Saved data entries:
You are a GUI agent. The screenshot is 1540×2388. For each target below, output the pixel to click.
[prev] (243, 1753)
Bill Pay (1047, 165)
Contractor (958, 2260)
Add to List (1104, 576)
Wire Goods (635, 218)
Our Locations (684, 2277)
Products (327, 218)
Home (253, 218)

Task to carry out:
Beginning with the line that contains "Add to List (1104, 576)", restate word for word each line through the last one in the data, and write nothing more.

Solution:
Add to List (1104, 576)
Wire Goods (635, 218)
Our Locations (684, 2277)
Products (327, 218)
Home (253, 218)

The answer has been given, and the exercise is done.